A digital summit of Latin American heads of state and government to discuss and condemn Ecuador’s police raid on the Mexican embassy in Quito a week ago, which was expected to take place today, has been postponed until Tuesday (16 April). , announced the president of Honduras, who holds the pro tempore presidency of the Community of Latin American and Caribbean States (CELAC).

“At the request of Mexico, the meeting has been postponed until Tuesday at 09:00 (Honduras time; 18:00 Greece time),” Xiomara Castro explained via X.

Ecuador’s police raid on the Mexican embassy on April 5 to arrest the country’s corruption-accused ex-vice president Jorge Glass, who had taken refuge in the diplomatic mission in December, caused Mexico to sever bilateral diplomatic relations with Quito and international outcry.

CELAC leaders are expected to release a decision expressing “strong condemnation” of the action and possibly imposing sanctions on Ecuador.

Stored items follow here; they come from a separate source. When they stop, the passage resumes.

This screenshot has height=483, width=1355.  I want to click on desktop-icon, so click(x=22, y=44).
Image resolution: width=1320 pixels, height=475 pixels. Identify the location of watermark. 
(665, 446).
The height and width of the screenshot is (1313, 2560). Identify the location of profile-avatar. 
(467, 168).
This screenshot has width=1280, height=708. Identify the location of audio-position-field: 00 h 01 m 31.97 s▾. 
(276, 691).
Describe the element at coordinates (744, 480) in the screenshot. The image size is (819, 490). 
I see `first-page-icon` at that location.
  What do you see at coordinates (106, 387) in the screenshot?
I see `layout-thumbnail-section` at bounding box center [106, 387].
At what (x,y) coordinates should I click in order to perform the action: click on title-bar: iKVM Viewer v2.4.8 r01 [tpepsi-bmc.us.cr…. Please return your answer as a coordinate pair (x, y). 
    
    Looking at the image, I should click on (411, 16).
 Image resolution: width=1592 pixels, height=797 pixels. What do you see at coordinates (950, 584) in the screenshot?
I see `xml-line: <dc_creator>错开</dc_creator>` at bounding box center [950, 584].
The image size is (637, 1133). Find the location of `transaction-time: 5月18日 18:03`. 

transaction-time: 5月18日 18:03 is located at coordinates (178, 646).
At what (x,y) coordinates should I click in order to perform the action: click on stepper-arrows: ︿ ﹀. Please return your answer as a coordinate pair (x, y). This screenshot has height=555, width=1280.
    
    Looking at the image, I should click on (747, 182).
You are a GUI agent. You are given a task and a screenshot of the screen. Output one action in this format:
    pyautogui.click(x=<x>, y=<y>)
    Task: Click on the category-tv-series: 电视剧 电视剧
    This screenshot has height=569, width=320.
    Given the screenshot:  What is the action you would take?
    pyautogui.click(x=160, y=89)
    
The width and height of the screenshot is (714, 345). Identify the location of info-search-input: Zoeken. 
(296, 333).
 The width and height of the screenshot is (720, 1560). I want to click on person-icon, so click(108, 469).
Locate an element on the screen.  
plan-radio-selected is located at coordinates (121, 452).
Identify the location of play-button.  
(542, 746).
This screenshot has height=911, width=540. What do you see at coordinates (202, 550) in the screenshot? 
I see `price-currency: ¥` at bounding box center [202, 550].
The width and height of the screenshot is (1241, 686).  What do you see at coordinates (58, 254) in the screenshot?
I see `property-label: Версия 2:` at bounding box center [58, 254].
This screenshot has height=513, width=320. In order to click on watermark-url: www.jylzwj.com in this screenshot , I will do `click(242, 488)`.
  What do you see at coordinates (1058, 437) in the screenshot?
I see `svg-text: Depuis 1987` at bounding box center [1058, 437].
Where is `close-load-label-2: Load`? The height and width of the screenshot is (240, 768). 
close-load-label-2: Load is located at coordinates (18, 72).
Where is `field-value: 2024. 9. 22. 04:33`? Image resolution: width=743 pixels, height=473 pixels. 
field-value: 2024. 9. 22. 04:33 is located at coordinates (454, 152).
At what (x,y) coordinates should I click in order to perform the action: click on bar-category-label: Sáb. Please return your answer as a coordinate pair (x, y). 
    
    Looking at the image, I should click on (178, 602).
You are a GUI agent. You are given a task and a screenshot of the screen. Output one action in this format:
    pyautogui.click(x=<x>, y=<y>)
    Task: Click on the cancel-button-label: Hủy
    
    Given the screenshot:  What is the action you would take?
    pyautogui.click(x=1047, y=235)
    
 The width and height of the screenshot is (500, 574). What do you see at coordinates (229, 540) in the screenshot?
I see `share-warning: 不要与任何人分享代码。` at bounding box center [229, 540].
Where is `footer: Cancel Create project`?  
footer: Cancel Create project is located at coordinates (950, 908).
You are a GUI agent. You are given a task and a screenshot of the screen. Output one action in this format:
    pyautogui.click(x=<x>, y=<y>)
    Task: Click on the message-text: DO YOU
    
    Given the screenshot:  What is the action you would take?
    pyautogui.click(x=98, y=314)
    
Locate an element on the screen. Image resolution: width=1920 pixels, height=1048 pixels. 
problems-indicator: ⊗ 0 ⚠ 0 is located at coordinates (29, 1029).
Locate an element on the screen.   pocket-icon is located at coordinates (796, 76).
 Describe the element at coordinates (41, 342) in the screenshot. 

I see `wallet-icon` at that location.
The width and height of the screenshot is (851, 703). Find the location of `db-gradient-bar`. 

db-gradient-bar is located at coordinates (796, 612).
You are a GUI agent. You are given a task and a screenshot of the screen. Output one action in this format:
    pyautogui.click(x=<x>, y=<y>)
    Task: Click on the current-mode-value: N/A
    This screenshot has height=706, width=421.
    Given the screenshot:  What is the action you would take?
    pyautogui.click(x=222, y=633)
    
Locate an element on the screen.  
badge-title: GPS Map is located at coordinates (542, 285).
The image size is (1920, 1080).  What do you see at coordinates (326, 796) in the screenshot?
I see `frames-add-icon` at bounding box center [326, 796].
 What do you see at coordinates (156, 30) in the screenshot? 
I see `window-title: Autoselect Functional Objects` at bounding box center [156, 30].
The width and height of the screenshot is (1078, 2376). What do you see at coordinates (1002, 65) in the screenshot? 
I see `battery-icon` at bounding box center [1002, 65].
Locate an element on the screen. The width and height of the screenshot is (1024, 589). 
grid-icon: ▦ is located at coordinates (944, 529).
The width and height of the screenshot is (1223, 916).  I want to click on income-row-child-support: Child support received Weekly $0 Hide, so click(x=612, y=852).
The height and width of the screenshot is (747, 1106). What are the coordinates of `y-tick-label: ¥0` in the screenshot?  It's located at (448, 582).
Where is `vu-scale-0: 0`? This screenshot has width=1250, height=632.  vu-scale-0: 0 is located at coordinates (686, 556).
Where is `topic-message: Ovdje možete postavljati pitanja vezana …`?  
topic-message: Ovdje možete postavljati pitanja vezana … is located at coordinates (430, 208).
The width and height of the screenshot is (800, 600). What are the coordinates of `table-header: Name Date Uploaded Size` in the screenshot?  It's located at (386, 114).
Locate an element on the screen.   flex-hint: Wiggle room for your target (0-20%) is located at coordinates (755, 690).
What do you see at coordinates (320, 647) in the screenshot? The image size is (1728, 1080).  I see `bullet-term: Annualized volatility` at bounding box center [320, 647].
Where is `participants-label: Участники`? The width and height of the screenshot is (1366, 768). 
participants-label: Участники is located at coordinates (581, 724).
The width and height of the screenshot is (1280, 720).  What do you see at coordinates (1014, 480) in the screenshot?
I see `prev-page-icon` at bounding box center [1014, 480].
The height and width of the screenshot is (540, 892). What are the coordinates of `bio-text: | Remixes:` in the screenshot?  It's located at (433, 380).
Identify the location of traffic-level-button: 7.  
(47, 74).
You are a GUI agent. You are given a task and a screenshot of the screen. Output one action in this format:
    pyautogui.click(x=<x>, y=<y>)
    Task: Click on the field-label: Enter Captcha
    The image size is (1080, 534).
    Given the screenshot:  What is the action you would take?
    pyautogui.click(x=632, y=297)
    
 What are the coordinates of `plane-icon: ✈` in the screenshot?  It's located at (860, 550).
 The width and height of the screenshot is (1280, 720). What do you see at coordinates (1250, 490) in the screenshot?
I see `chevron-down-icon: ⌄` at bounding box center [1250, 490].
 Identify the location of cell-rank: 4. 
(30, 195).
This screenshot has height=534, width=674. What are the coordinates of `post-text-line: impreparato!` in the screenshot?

They will consider a proposal asking Quito to “promote dialogue on the normalization of relations with Mexico” and, failing that, to adopt “political positions” against it, which will be either “joint, bilateral”, or will be taken by “international organizations” to be “obliged” to comply.

They will discuss a draft resolution that will “strongly condemn” Ecuador for “illegal entry into the Mexican embassy in Quito, the use of unnecessary force and the violation of the principle of inviolability of diplomatic missions” in the context of the police operation to “kidnap” former Vice President Jorge Glass.

The Vienna Convention (1961) provides that embassies and consulates are “inviolable” establishments.